A complete transcription of the material, exact in every line, is what is wanted.
** SUPPLIED RECORDS follows **
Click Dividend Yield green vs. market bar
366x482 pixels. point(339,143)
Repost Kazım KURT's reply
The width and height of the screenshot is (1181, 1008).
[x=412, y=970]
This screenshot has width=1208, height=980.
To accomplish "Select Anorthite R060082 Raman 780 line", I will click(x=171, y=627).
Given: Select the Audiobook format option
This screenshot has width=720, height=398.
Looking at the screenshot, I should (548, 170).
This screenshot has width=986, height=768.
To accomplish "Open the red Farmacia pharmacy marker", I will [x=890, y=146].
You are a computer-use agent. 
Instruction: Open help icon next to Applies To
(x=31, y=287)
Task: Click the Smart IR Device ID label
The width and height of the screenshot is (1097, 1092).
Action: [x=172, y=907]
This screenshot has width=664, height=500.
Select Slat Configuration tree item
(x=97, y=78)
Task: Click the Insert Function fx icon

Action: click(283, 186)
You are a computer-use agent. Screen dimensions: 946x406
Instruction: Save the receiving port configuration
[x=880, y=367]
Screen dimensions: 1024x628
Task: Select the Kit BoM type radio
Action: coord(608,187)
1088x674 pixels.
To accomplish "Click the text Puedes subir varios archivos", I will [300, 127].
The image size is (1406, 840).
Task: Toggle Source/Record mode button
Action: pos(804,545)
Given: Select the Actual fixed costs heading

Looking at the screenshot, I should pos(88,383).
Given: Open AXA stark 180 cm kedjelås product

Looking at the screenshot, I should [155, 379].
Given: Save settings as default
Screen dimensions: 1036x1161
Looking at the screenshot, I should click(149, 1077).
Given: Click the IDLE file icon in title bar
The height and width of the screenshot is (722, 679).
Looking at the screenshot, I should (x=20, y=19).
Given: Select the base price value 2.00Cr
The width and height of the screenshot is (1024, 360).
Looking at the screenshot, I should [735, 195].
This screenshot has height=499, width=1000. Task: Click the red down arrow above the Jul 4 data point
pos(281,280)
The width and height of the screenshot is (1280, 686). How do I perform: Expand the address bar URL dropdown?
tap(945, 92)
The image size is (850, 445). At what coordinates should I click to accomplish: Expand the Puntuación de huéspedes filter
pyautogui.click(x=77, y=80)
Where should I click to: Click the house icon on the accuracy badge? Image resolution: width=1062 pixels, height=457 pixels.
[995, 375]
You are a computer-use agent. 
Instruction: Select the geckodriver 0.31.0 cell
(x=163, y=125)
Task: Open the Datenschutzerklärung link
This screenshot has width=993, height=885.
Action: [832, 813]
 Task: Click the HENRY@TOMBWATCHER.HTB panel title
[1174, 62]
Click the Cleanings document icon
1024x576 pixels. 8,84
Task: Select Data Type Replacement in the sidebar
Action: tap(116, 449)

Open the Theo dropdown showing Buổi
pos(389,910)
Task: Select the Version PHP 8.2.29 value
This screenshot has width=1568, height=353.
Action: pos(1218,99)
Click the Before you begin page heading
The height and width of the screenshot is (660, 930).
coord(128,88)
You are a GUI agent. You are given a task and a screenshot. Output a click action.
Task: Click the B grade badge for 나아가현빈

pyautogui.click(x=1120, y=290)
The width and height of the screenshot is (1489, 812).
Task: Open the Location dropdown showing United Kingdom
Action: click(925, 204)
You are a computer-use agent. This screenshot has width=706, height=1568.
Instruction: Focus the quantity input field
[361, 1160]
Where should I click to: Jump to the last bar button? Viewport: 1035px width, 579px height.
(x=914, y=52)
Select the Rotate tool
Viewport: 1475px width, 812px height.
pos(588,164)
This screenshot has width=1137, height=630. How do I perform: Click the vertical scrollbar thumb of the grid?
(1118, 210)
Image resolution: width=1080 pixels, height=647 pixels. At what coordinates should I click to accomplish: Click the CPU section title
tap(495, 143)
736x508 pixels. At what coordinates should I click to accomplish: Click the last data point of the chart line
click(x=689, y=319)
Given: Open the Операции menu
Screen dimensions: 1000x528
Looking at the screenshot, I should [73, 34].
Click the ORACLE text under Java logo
** End of SUPPLIED RECORDS **
[WRITTEN SOLUTION]:
Click Dividend Yield green vs. market bar
366x482 pixels. point(339,143)
Repost Kazım KURT's reply
The width and height of the screenshot is (1181, 1008).
[x=412, y=970]
This screenshot has width=1208, height=980.
To accomplish "Select Anorthite R060082 Raman 780 line", I will click(x=171, y=627).
Given: Select the Audiobook format option
This screenshot has width=720, height=398.
Looking at the screenshot, I should (548, 170).
This screenshot has width=986, height=768.
To accomplish "Open the red Farmacia pharmacy marker", I will [x=890, y=146].
You are a computer-use agent. 
Instruction: Open help icon next to Applies To
(x=31, y=287)
Task: Click the Smart IR Device ID label
The width and height of the screenshot is (1097, 1092).
Action: [x=172, y=907]
This screenshot has width=664, height=500.
Select Slat Configuration tree item
(x=97, y=78)
Task: Click the Insert Function fx icon

Action: click(283, 186)
You are a computer-use agent. Screen dimensions: 946x406
Instruction: Save the receiving port configuration
[x=880, y=367]
Screen dimensions: 1024x628
Task: Select the Kit BoM type radio
Action: coord(608,187)
1088x674 pixels.
To accomplish "Click the text Puedes subir varios archivos", I will [300, 127].
The image size is (1406, 840).
Task: Toggle Source/Record mode button
Action: pos(804,545)
Given: Select the Actual fixed costs heading

Looking at the screenshot, I should pos(88,383).
Given: Open AXA stark 180 cm kedjelås product

Looking at the screenshot, I should [155, 379].
Given: Save settings as default
Screen dimensions: 1036x1161
Looking at the screenshot, I should click(149, 1077).
Given: Click the IDLE file icon in title bar
The height and width of the screenshot is (722, 679).
Looking at the screenshot, I should (x=20, y=19).
Given: Select the base price value 2.00Cr
The width and height of the screenshot is (1024, 360).
Looking at the screenshot, I should [735, 195].
This screenshot has height=499, width=1000. Task: Click the red down arrow above the Jul 4 data point
pos(281,280)
The width and height of the screenshot is (1280, 686). How do I perform: Expand the address bar URL dropdown?
tap(945, 92)
The image size is (850, 445). At what coordinates should I click to accomplish: Expand the Puntuación de huéspedes filter
pyautogui.click(x=77, y=80)
Where should I click to: Click the house icon on the accuracy badge? Image resolution: width=1062 pixels, height=457 pixels.
[995, 375]
You are a computer-use agent. 
Instruction: Select the geckodriver 0.31.0 cell
(x=163, y=125)
Task: Open the Datenschutzerklärung link
This screenshot has width=993, height=885.
Action: [832, 813]
 Task: Click the HENRY@TOMBWATCHER.HTB panel title
[1174, 62]
Click the Cleanings document icon
1024x576 pixels. 8,84
Task: Select Data Type Replacement in the sidebar
Action: tap(116, 449)

Open the Theo dropdown showing Buổi
pos(389,910)
Task: Select the Version PHP 8.2.29 value
This screenshot has width=1568, height=353.
Action: pos(1218,99)
Click the Before you begin page heading
The height and width of the screenshot is (660, 930).
coord(128,88)
You are a GUI agent. You are given a task and a screenshot. Output a click action.
Task: Click the B grade badge for 나아가현빈

pyautogui.click(x=1120, y=290)
The width and height of the screenshot is (1489, 812).
Task: Open the Location dropdown showing United Kingdom
Action: click(925, 204)
You are a computer-use agent. This screenshot has width=706, height=1568.
Instruction: Focus the quantity input field
[361, 1160]
Where should I click to: Jump to the last bar button? Viewport: 1035px width, 579px height.
(x=914, y=52)
Select the Rotate tool
Viewport: 1475px width, 812px height.
pos(588,164)
This screenshot has width=1137, height=630. How do I perform: Click the vertical scrollbar thumb of the grid?
(1118, 210)
Image resolution: width=1080 pixels, height=647 pixels. At what coordinates should I click to accomplish: Click the CPU section title
tap(495, 143)
736x508 pixels. At what coordinates should I click to accomplish: Click the last data point of the chart line
click(x=689, y=319)
Given: Open the Операции menu
Screen dimensions: 1000x528
Looking at the screenshot, I should [73, 34].
Click the ORACLE text under Java logo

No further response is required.